Working with Oracle 11g, I'm trying to find the smallest ID in a undirected graph of ID pairs.
Using the following pairs:
create table unique_pairs ( ID1 INT, ID2 INT );
insert all
into unique_pairs (ID1,ID2) VALUES ( 1, 2 )
into unique_pairs (ID1,ID2) VALUES ( 1, 3 )
into unique_pairs (ID1,ID2) VALUES ( 4, 2 )
into unique_pairs (ID1,ID2) VALUES ( 4, 5 )
into unique_pairs (ID1,ID2) VALUES ( 7, 6 )
into unique_pairs (ID1,ID2) VALUES ( 8, 10 )

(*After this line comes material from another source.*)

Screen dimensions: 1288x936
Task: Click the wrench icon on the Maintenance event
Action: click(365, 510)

into unique_pairs (ID1,ID2) VALUES ( 10, 7 )
select * from dual;
commit;
I'm using a union of two connect by queries to try and travel in two directions of the map:
select distinct a.ID1, a.ID2, min(a.ultimate_parent_id ) as ultimate_parent_id
from
(SELECT distinct ID1, ID2,
connect_by_root(ID2) ultimate_parent_id
FROM unique_pairs
CONNECT BY ID2 = prior ID1 AND ID2 != PRIOR ID2
union
SELECT distinct ID1, ID2,
connect_by_root(ID1) ultimate_parent_id
FROM unique_pairs
CONNECT BY ID1 = prior ID2 AND ID1 != PRIOR ID1) a
group by a.ID1, a.ID2
order by 3;
I get this:
ID1 ID2 ULTIMATE_PARENT_ID
1 2 1
1 3 1
4 2 2
4 5 4
10 7 6
7 6 6
8 10 6
and should be this:
ID1 ID2 ULTIMATE_PARENT_ID
1 2 1
1 3 1
4 2 1
4 5 1
10 7 6
7 6 6
8 10 6
My problem I think relates to the fact that the connect by function is implying a hierarchical structure when my data is non directional. Any help would be great, thank you!

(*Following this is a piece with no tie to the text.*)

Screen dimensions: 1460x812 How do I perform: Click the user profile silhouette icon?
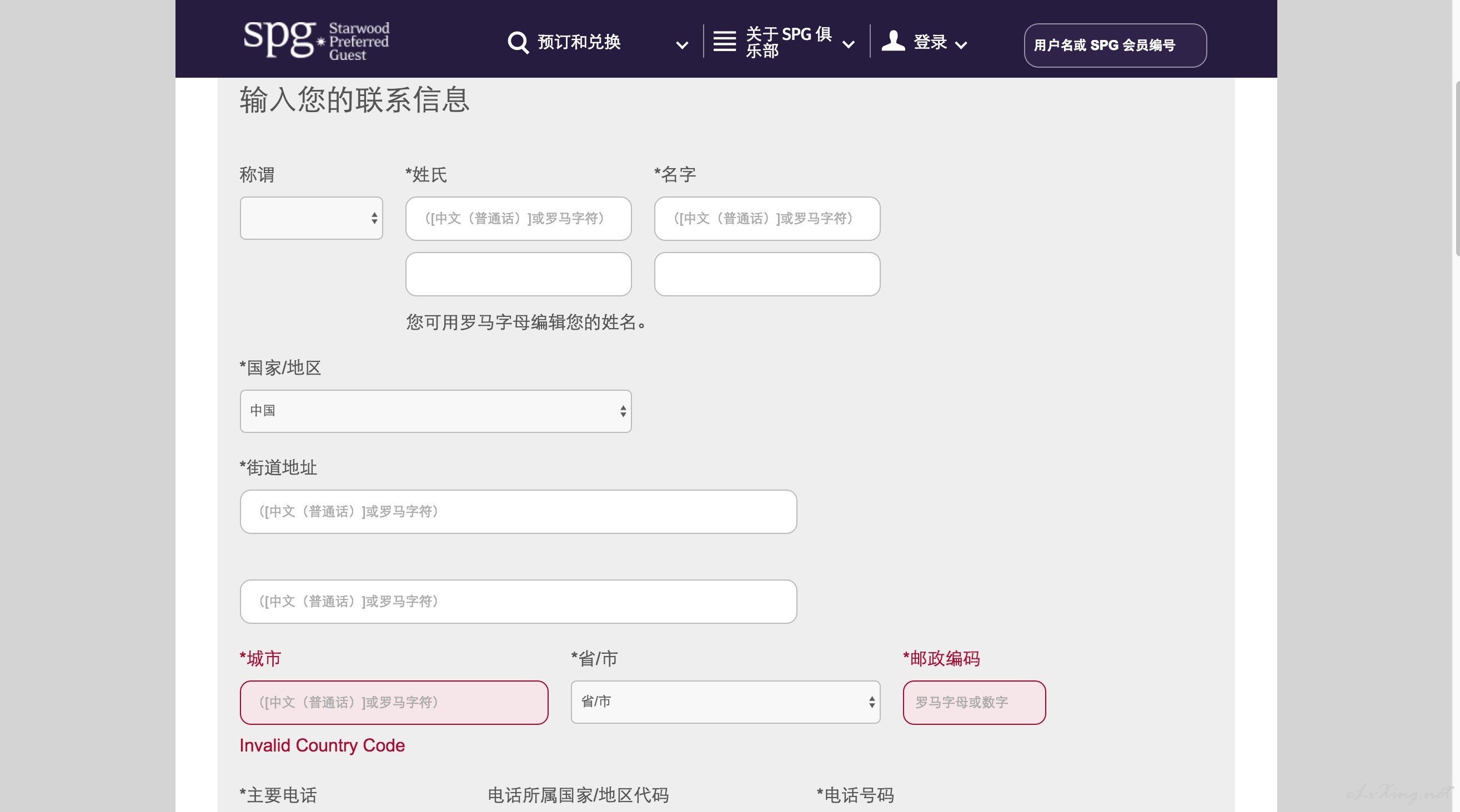click(x=892, y=41)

Collapsar has a very lengthy description, but here's a very brief solution that matches your requirements. I'm too far removed from my graph theory days to explain it as he does, but the simple explanation is that since your unique_pairs represents the edges in an undirected graph it can be represented in a directed graph as the union of ID1, ID2 with ID2, ID1 hence my first common table expression. With that directed graph you can compute all connected pairs of nodes as in my second common table expression. Finally you can join your original unique_pairs table to my connected pairs CTE on ID1 and take the minimum root node as your ULTIMATE_PARENT_ID:
with dg1 as (
select id1, id2 from unique_pairs
union all
select id2, id1 from unique_pairs
), cp as (
select id1
, CONNECT_BY_ROOT id1 root
from dg1
connect by nocycle prior id1 = id2
)
select dg1.*
, min(root) ULTIMATE_PARENT_ID
from unique_pairs dg1
join cp
on cp.id1 = dg1.id1
group by dg1.id1, dg1.id2
order by 1,2
See the SQL Fiddle
| ID1 | ID2 | ULTIMATE_PARENT_ID |
|-----|-----|--------------------|
| 1 | 2 | 1 |
| 1 | 3 | 1 |
| 4 | 2 | 1 |
| 4 | 5 | 1 |
| 7 | 6 | 6 |
| 8 | 10 | 6 |
| 10 | 7 | 6 |